La Torre Reforma, en la Ciudad de México, es un proyecto de Benjamín Romano. Catalogado como el segundo edificio más alto de México (con unos 246 metros), este rascacielos fue elaborado bajo un concepto estructural tecnológico innovador para resistir movimientos sísmicos. Su construcción fue finalizada en noviembre de 2016, con un costo de 130 millones de dólares. Durante el mismo año le fue otorgado el premio Obra del Año 2016 entregado por la revista Obras, y el premio Obra CEMEX 2017.

El jurado del premio describe de esta manera el proyecto: «En medio de una región con riesgo de terremotos, la característica fachada de la Torre Reforma tiene más que sólo propósitos estéticos. Las dos paredes exteriores masivas de concreto expuesto y el tercer lado vítreo no sólo generan una extraordinaria planta triangular, sino que también proporcionan un máximo de resistencia al sismo. Los muros de concreto se hunden 60 metros en el suelo como un cimiento sólido. Además, el edificio puede moverse con las fuerzas sísmicas ya que grandes aberturas en las paredes masivas sirven como ‘zonas de deformación’ y dado que los tensores de acero que cargan los pisos funcionan como bisagras flexibles para la fachada de vidrio. Durante el severo terremoto de septiembre de 2017, este concepto ya ha demostrado ser altamente efectivo.»
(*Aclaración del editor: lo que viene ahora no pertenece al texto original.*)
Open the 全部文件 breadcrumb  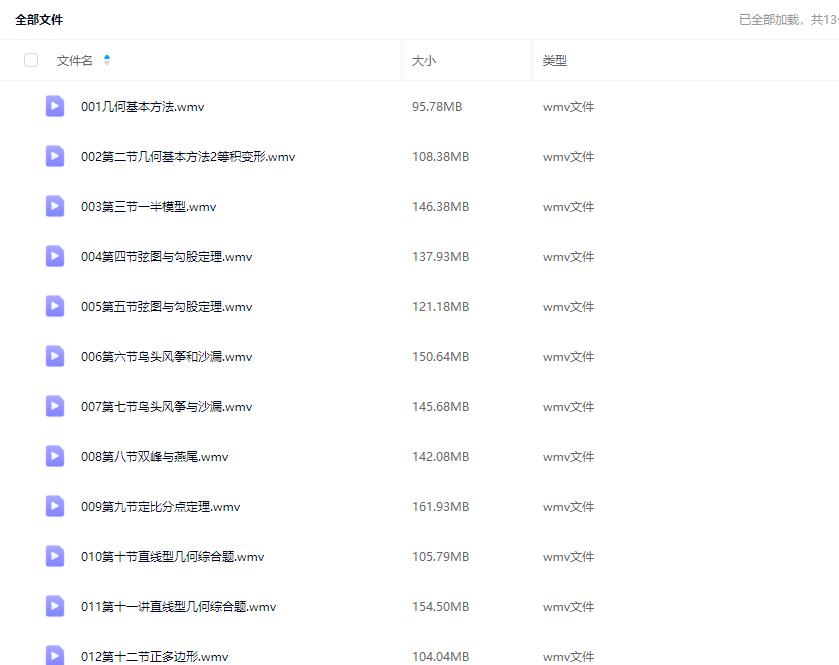39,20
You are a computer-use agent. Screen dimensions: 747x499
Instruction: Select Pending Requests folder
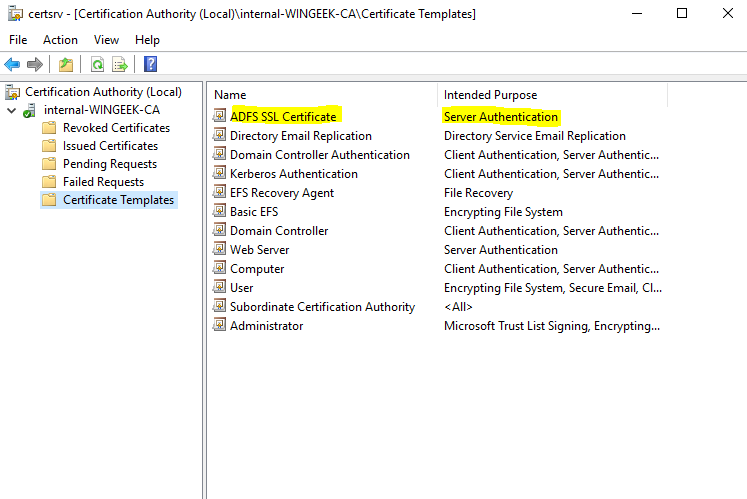pyautogui.click(x=109, y=164)

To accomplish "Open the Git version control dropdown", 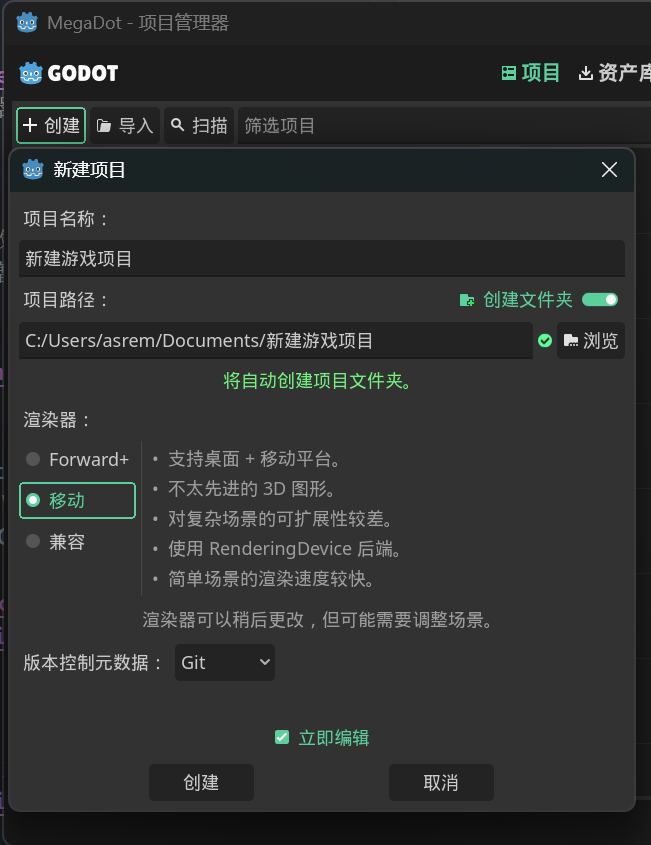I will point(224,662).
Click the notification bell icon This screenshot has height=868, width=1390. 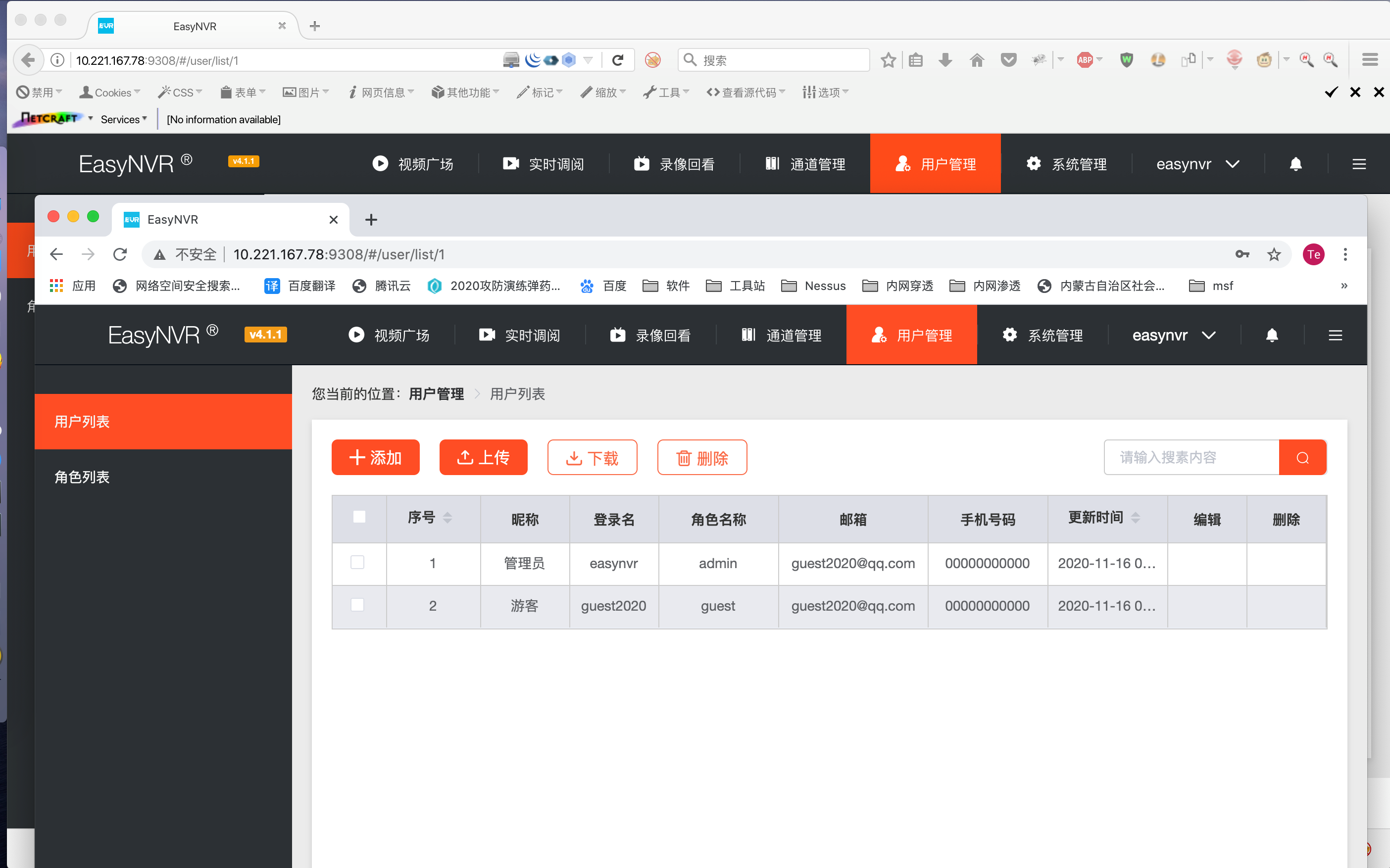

«La altura inicial de uno de los muros de hormigón, de 200 metros, se dobla dramáticamente hacia adentro. Esta característica es una respuesta a las normas de construcción de la Ciudad de México: los rascacielos en el Paseo de la Reforma no pueden tener más del doble del ancho de la calle. Si un edificio excede esa altura, la parte superior debe remeterse. Todo el ancho del tercer lado del edificio, completamente de vidrio, se abre hacia el Bosque de Chapultepec. Con el fin de crear espacio utilizable adicional, las plantas se liberan del corsé estrecho del triángulo. Al frente, la fachada aparentemente lisa forma una cuarta esquina casi imperceptible.»

 

 

Los demás proyectos nominados este año son: MahaNakhon, en Bangkok, de OMA, con una altura de 314 metros, finalizado en agosto del 2016; Beirut Terraces, en Beirut, de Herzog & de Meuron, con una altura 119 metros, finalizado en junio de 2016; Chaoyang Park Plaza, en Beijing, de MAD Architects, con una altura de 142 metros y cuya construcción fue finalizada en agosto de 2017; y, por último, Oasia Hotel Downtown, en Singapore, de WOHA, con una altura de 199 metros, también finalizado en 2016.

El ganador será anunciado el próximo 1º de noviembre en Frankfurt y la exhibición Best High-Rise estará abierta desde el 3 de noviembre de 2018 hasta el 3 de marzo del 2019.